11-17-2009 04:14 AM - edited 11-17-2009 04:18 AM
instead of concatenating I would suggest you have a look at function RESIZE. Plus, in ieee.numeric_std there are quite alot other functions defined as well. Like for example arithmetic operators for signed based signals.
So you could declare two signals:
signal A : signed (15 downto 0);
signal B : signed (15 downto 0);
And then resize M1 on the fly while assigning it
A <= RESIZE(signed(M1),16)
Resize will preserve the signed MSB bit.
function RESIZE (ARG: SIGNED; NEW_SIZE: NATURAL) return SIGNED;
-- Result subtype: SIGNED(NEW_SIZE-1 downto 0)
-- Result: Resizes the SIGNED vector ARG to the specified size.
-- To create a larger vector, the new [leftmost] bit positions
-- are filled with the sign bit (ARG'LEFT).
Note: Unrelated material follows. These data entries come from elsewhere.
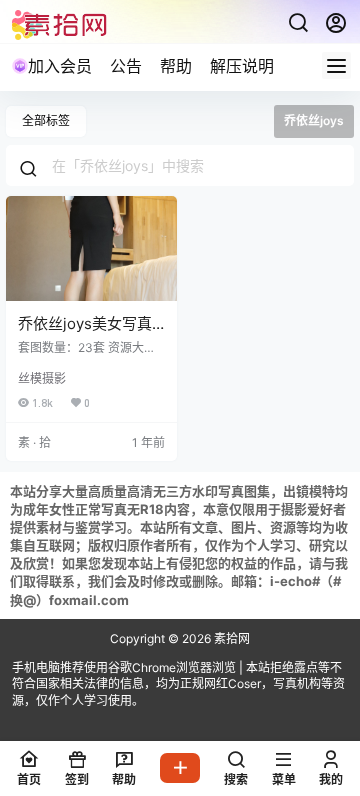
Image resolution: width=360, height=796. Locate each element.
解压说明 (242, 66)
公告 (126, 66)
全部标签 (46, 120)
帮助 (176, 66)
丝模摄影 (42, 378)
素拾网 (230, 638)
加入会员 (60, 66)
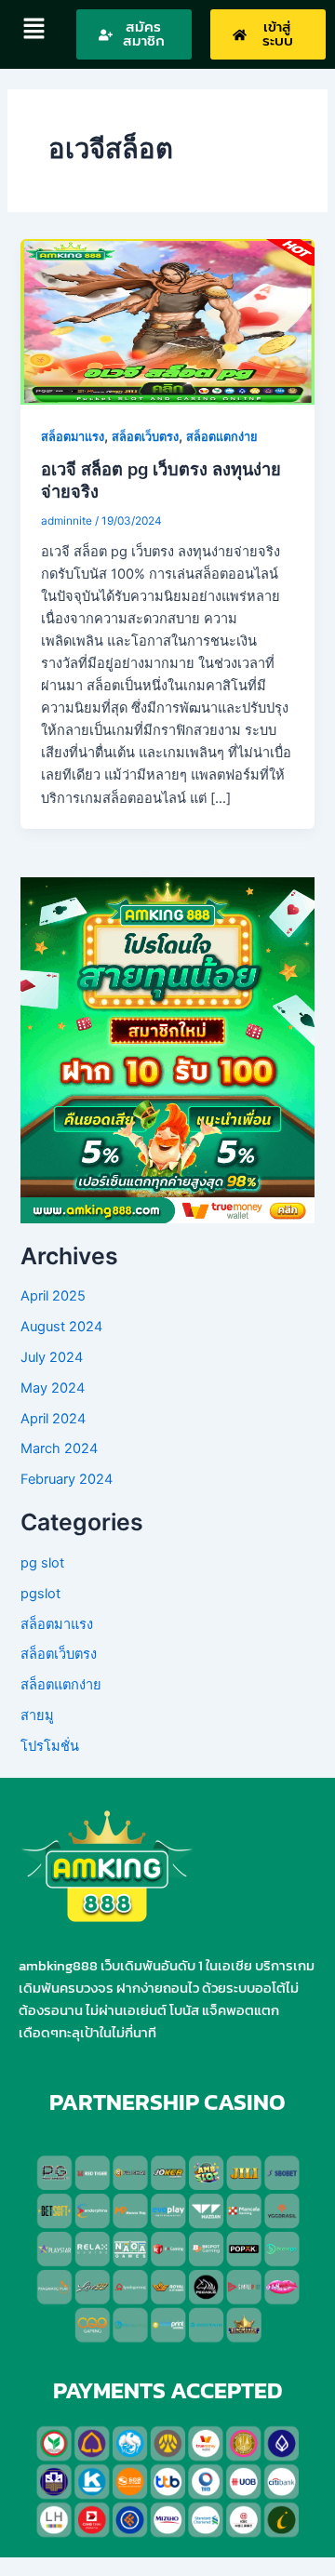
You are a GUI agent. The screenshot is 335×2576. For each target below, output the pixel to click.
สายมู (37, 1715)
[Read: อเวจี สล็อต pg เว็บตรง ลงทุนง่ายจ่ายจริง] (167, 321)
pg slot (42, 1563)
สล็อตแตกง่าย (221, 437)
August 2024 (61, 1326)
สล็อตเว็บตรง (145, 437)
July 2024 (51, 1357)
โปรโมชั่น (49, 1746)
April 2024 (53, 1418)
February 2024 (66, 1479)
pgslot (40, 1593)
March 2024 (59, 1448)
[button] (33, 29)
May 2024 (52, 1388)
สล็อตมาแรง (72, 437)
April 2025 (53, 1296)
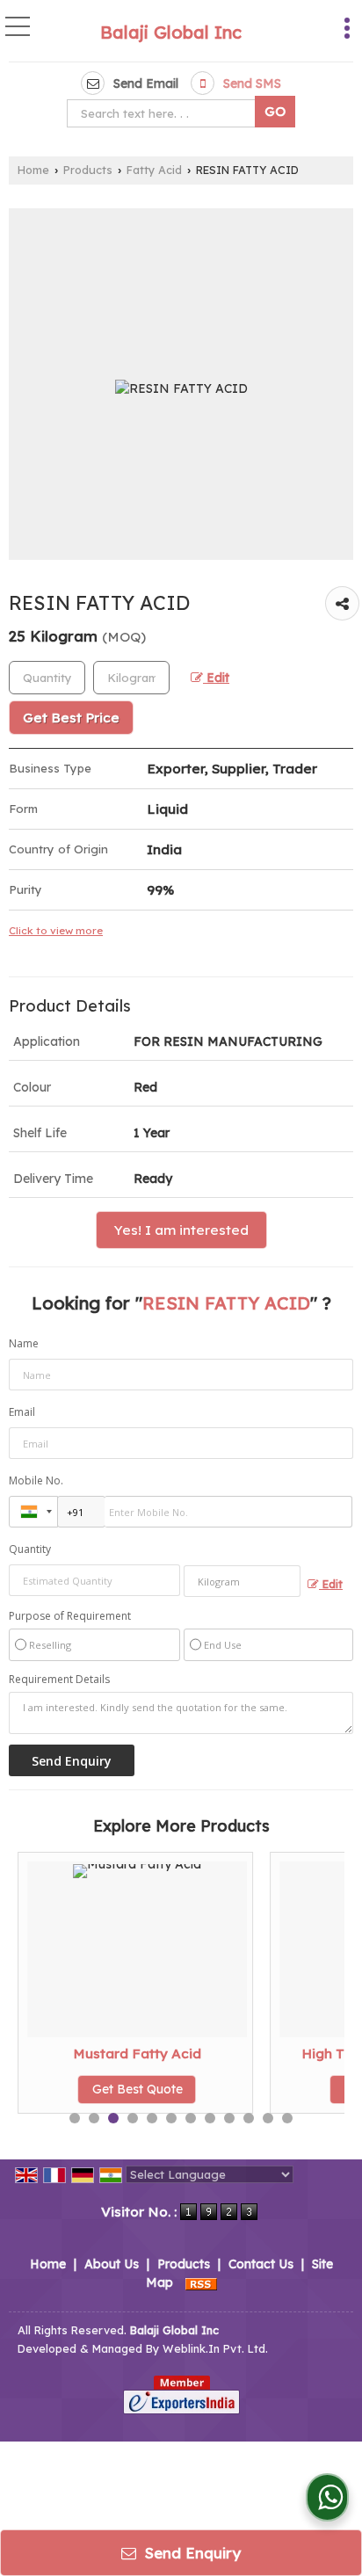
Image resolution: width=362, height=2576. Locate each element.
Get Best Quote (137, 2089)
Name (24, 1343)
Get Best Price (71, 717)
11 (268, 2118)
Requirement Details (59, 1679)
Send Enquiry (191, 2552)
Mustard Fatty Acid (137, 2053)
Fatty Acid (154, 170)
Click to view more (56, 930)
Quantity (30, 1549)
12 (287, 2118)
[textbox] (165, 113)
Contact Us (260, 2264)
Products (87, 170)
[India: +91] (33, 1511)
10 (248, 2118)
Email (22, 1411)
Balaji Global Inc (171, 32)
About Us (111, 2264)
When truncating,
-- the sign bit is retained along with the rightmost part.
Hope that helps.
I forgot to add. Yes, that result register might not be a bad idea. Though, if you would assign the result to the output port within the synchronous process, it should result into a registered assignement as well. One more thing, remember that you might want to handle fixed point values differently than integer based values.
11-17-2009 08:48 AM
>In VHDL, can we multiply two numbers that do not have the same length?
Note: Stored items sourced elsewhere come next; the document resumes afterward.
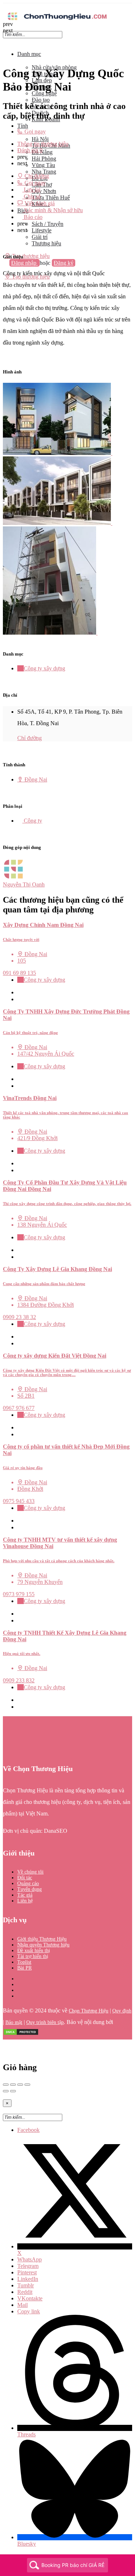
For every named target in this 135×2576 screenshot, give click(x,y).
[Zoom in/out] (27, 2085)
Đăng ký (63, 263)
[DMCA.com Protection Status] (21, 2034)
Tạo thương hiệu (30, 256)
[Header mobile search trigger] (5, 283)
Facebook (28, 2130)
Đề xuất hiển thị (33, 1950)
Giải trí (40, 237)
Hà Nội (40, 139)
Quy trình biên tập (45, 2022)
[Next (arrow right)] (13, 2091)
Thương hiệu (46, 243)
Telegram (28, 2266)
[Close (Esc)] (6, 2085)
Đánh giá (29, 150)
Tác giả (24, 1895)
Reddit (24, 2292)
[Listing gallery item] (60, 453)
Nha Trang (44, 171)
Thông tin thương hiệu (42, 144)
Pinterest (27, 2272)
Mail (22, 2305)
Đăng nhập (24, 263)
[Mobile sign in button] (5, 270)
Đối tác (24, 1877)
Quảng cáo (28, 1883)
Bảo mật (13, 2022)
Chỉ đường (29, 738)
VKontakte (29, 2298)
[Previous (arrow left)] (6, 2091)
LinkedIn (27, 2279)
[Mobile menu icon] (67, 6)
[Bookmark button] (19, 999)
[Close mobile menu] (5, 42)
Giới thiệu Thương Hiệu (42, 1939)
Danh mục (29, 54)
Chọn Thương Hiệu (88, 2011)
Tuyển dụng (29, 1889)
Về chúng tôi (30, 1872)
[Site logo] (57, 21)
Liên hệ (25, 1900)
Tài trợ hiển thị (32, 1956)
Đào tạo (41, 100)
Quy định (121, 2011)
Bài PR (24, 1968)
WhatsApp (29, 2259)
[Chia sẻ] (13, 2085)
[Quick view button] (19, 992)
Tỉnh (22, 126)
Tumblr (25, 2285)
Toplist (24, 1962)
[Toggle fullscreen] (20, 2085)
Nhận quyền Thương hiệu (43, 1945)
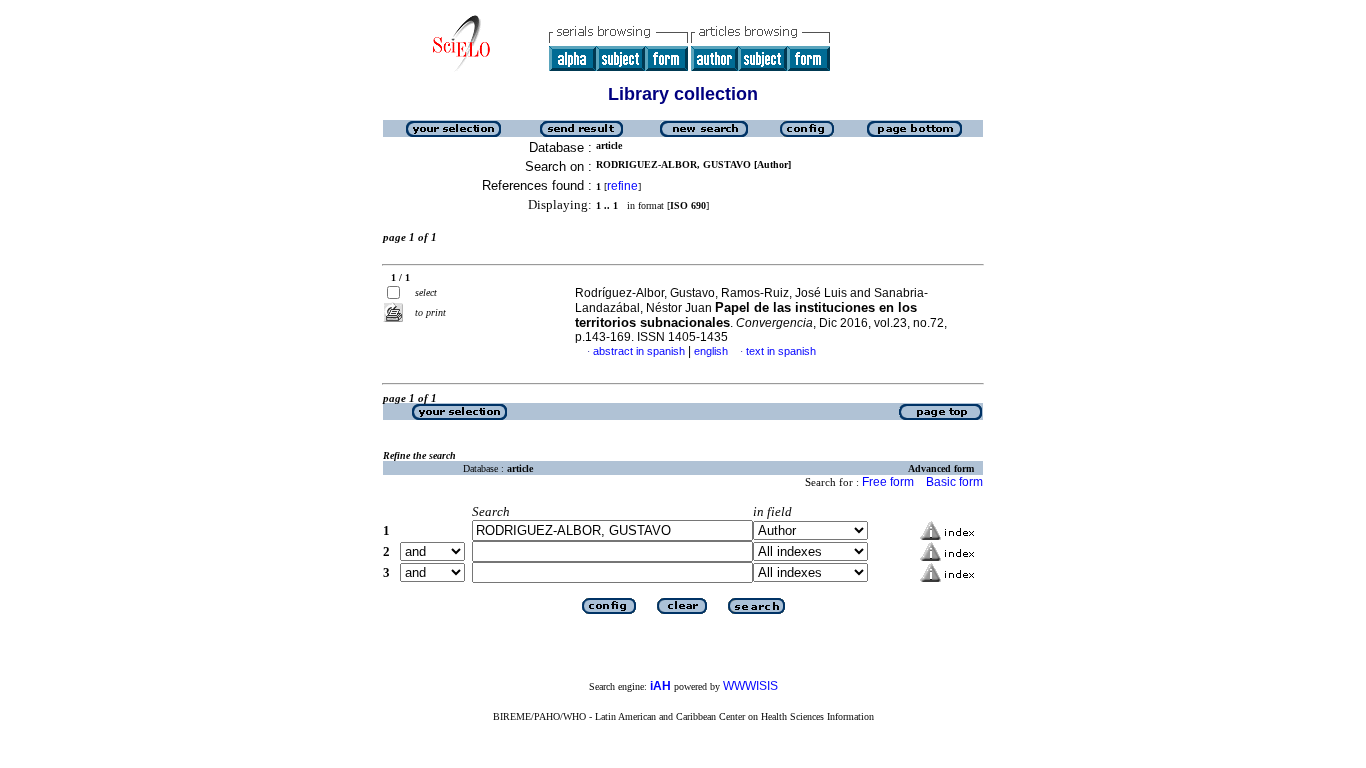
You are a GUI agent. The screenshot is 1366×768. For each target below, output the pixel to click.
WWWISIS (750, 686)
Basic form (954, 482)
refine (622, 186)
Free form (888, 482)
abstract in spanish (639, 351)
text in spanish (781, 351)
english (711, 351)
Yes, that's perfectly OK. signed data type is supported by XST, all you need is to use the IEEE numeric_std package. e.g.
signal mult_a : signed(7 downto 0);
signal mult_b : signed(15 downto 0);
signal mult_p : signed(23 downto 0);
mult_p <= mult_a * mult_b;
07-12-2019 05:01 AM
Dear @ywu I had a rather primitive question about this part,
when you have an A-bit signed multiplied by a B-bit signed, each will have 1 bit representing the sign and (A-1) and (B-1) bits of values. So the multiplication will need (A-1)+(B-1) bits for the value and 1 bit for the sign, which will be A+B-1 in total. But in your example, mult_p has A+B bits. Is there an automatic sign extension involved? I just want to know what is the arrangement of bits and the sign in this result.
07-12-2019 05:22 AM
Strongly suggest u open a new question of your own, not add to this old post.